The code first tries to upload the content from the file then it tries to get the details and, if there was an upload either uses the existing contributor details or creates new details if needed.
It gets a working copy of the details, sets the photo content to it. Last but not least, it gets a working copy for the contributor and sets the contributor details that have been modified.
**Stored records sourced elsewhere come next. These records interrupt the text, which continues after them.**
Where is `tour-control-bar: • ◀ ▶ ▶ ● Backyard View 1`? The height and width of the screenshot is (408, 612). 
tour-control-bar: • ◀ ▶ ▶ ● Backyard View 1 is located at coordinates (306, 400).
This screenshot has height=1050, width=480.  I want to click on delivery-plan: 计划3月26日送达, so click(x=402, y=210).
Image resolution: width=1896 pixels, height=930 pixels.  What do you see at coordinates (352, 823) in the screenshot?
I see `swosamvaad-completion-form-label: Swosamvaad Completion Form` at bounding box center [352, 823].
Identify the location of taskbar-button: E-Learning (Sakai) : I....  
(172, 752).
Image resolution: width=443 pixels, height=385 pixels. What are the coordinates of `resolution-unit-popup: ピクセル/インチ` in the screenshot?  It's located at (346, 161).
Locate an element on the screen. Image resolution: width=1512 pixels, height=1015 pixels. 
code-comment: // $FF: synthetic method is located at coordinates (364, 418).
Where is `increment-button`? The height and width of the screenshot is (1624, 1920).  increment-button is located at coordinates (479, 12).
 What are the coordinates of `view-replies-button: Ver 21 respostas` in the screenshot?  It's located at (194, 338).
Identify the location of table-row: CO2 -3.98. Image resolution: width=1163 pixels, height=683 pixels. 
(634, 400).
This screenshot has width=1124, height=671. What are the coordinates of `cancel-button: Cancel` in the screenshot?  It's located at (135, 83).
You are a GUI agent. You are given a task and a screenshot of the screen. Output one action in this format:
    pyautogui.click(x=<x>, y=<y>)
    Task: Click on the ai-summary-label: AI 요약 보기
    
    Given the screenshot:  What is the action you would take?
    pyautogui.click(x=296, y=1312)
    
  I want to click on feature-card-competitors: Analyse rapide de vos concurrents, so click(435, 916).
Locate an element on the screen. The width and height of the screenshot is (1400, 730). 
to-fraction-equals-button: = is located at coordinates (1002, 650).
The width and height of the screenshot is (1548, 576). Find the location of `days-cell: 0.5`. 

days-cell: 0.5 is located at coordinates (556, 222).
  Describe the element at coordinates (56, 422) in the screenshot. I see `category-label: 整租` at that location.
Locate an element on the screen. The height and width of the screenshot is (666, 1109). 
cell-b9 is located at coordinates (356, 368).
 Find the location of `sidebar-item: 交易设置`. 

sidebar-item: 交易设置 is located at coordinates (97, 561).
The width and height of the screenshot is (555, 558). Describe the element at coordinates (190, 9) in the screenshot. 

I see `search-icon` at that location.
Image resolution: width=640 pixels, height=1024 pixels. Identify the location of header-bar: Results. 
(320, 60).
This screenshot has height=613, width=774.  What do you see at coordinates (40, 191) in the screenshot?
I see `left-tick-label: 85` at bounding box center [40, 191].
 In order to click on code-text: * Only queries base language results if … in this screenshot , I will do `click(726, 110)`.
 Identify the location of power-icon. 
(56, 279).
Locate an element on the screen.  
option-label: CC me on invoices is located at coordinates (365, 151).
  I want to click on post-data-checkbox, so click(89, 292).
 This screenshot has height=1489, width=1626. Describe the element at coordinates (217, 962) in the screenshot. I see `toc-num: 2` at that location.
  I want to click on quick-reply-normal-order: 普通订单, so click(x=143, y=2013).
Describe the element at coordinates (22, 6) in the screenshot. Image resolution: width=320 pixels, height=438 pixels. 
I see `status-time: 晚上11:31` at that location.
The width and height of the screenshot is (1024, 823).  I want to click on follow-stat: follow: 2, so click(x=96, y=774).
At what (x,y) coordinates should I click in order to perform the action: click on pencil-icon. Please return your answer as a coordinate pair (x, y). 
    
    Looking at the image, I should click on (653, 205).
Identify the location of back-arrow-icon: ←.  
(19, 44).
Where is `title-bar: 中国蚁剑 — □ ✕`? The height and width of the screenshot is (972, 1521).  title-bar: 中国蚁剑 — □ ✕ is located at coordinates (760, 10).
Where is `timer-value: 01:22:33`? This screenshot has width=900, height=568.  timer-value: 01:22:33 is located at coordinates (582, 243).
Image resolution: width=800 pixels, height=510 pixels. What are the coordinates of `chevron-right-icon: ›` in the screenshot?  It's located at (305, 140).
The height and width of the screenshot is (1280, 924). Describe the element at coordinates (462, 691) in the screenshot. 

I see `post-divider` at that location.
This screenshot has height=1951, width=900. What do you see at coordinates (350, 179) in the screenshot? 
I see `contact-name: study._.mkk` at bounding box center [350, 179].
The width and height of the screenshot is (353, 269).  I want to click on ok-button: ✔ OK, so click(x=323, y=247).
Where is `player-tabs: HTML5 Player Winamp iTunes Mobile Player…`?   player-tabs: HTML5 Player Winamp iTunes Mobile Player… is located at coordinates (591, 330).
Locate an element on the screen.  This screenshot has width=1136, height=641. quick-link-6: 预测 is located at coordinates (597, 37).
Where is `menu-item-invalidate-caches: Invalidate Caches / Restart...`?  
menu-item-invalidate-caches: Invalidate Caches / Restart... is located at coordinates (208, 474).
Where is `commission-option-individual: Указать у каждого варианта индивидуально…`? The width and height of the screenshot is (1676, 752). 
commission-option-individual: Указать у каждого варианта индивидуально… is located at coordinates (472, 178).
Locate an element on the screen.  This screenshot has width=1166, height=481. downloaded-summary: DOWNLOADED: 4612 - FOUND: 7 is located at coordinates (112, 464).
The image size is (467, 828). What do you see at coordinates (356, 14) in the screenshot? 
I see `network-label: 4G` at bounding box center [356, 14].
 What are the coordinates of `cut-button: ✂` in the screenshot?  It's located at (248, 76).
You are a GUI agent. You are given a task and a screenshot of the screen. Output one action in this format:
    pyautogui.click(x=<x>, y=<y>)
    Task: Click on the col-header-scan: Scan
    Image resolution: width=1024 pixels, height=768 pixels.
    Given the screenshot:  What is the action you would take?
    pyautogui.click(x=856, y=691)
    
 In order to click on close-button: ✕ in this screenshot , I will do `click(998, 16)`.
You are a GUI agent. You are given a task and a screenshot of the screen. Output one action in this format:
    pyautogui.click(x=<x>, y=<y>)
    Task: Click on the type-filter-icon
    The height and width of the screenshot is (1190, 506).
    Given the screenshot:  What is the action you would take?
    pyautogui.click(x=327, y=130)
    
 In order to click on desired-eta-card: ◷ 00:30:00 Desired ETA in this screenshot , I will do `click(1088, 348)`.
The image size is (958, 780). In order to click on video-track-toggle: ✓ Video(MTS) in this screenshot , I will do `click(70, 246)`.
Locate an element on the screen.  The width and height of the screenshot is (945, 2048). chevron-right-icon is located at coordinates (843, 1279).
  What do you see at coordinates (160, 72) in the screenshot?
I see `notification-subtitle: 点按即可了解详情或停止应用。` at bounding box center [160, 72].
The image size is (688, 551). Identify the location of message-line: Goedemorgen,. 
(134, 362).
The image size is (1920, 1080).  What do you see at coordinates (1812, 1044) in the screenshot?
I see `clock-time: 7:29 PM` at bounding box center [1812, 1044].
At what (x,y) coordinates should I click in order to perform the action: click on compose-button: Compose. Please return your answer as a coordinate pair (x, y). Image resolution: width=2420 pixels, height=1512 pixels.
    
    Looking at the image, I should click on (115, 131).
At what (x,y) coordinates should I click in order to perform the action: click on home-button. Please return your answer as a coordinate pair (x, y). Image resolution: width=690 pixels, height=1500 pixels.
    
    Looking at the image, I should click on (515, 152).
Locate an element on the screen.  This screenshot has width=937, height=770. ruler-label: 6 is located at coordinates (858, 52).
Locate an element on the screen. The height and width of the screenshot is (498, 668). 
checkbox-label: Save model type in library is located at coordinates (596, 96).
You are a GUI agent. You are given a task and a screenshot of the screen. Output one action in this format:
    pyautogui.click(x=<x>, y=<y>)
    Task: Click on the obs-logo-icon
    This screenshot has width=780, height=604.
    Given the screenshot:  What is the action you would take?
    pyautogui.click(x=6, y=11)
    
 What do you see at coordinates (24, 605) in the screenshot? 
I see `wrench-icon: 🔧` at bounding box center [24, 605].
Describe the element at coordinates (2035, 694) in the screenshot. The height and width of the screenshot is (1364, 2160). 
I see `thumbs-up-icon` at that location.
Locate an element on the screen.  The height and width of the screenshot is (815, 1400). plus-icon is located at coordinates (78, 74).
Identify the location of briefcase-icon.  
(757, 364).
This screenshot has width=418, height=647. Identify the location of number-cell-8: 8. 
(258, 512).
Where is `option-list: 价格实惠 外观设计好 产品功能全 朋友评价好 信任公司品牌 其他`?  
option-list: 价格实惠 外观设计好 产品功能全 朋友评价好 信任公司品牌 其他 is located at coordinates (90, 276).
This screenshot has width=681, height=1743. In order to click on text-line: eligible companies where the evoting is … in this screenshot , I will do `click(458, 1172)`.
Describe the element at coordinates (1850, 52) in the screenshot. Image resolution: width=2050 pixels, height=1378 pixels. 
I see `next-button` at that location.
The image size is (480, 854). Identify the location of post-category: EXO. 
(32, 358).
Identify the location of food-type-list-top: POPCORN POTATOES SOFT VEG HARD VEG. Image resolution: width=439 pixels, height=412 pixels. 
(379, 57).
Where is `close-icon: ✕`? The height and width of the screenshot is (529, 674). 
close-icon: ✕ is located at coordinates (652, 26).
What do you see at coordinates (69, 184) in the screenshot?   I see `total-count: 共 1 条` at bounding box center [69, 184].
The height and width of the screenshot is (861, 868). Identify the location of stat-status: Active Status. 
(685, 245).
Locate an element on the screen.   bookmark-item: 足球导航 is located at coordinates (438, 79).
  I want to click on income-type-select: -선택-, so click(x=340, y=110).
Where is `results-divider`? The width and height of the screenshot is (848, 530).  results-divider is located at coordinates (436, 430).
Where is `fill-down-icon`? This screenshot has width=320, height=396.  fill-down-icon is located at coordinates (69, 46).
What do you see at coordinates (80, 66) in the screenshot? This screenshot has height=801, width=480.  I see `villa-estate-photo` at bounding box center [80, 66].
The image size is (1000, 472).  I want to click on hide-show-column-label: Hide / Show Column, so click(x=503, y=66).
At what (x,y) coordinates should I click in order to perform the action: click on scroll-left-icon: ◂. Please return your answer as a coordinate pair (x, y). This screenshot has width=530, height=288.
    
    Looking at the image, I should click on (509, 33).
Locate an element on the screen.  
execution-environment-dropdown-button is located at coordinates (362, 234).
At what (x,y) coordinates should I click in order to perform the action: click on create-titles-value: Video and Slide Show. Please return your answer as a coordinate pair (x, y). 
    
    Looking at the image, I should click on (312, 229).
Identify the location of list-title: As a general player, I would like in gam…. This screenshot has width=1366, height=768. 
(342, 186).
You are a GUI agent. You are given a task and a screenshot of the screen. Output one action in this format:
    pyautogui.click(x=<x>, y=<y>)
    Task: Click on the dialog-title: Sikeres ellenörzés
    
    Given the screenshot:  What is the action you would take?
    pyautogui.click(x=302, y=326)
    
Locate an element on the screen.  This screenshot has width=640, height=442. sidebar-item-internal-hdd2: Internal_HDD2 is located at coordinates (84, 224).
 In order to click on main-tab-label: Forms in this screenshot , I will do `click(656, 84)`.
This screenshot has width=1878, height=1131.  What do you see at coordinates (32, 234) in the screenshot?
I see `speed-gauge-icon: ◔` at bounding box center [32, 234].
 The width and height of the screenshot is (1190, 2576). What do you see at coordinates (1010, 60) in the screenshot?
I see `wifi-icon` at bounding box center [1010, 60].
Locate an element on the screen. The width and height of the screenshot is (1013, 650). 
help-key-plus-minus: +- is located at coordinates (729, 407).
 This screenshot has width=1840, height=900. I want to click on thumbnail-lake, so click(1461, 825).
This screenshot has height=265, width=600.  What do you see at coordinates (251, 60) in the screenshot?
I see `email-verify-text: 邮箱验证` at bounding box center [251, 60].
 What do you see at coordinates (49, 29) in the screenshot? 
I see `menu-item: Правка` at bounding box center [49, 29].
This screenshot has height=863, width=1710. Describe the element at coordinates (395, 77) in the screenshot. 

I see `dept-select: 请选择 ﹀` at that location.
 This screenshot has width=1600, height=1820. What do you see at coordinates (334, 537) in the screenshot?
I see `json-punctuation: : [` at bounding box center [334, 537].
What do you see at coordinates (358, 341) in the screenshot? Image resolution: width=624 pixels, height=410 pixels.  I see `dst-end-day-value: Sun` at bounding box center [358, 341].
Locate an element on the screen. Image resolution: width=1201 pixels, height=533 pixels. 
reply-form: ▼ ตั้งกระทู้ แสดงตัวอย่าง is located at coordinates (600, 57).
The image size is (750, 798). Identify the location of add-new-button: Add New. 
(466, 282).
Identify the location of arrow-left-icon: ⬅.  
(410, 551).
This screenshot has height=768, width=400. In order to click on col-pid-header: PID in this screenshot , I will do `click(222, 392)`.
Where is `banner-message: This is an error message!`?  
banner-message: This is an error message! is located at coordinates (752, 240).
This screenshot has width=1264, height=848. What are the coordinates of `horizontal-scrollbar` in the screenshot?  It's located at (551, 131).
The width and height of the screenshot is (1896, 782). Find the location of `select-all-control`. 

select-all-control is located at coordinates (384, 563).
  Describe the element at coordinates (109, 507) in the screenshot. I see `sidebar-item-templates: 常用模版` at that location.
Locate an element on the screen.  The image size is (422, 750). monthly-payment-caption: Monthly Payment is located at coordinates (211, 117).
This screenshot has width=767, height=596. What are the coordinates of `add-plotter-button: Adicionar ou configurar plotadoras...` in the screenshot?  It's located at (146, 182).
The code of the method uploadContent() to upload the image and to create the content with the image is shown below.

/**
 * Uploads an image to the repository and creates a new content.
 * 
 * @param teamRepository
 *            must not be null
 * @param filename
 *            must not be null
 * @param monitor
 * 
 * @return the content if created, null otherwise
 * 
 * @throws TeamRepositoryException
 * @throws IOException 
 */
public static IContent uploadContent(ITeamRepository teamRepository,
		String filename, IProgressMonitor monitor)
		throws TeamRepositoryException, IOException {
	IContent newContent = null;
	try{
		File uploadFile = new File(filename);
		FileInputStream fin = new FileInputStream(uploadFile);
		try {
			// Store the content with a meaningful content type, encoding and line delimiter.
			newContent = teamRepository.contentManager().storeContent(
					"application/octet-stream", IContent.ENCODING_UTF_8,
					LineDelimiter.LINE_DELIMITER_NONE, fin, null, monitor);
			System.out.print("Uploaded: " + filename);
		} finally {
			fin.close();
		}
	} catch (FileNotFoundException e) {
		System.out.print("File: " + filename
				+ " Filename could not be found...");
		// If there is no image file, we don't upload one.
	}
	return newContent;
}

Other than for the download, if the file for the image is not found, this code continues and just does not change the details.
The code provides content type and encoding similar to what was downloaded.

Summary

The code above allows to easily first download the images, then run some tool to scale them down and finally upload all the images for all users (that have an image) or even only for the images changed. I hope it is worth reading and helps some administrator out there to save some time.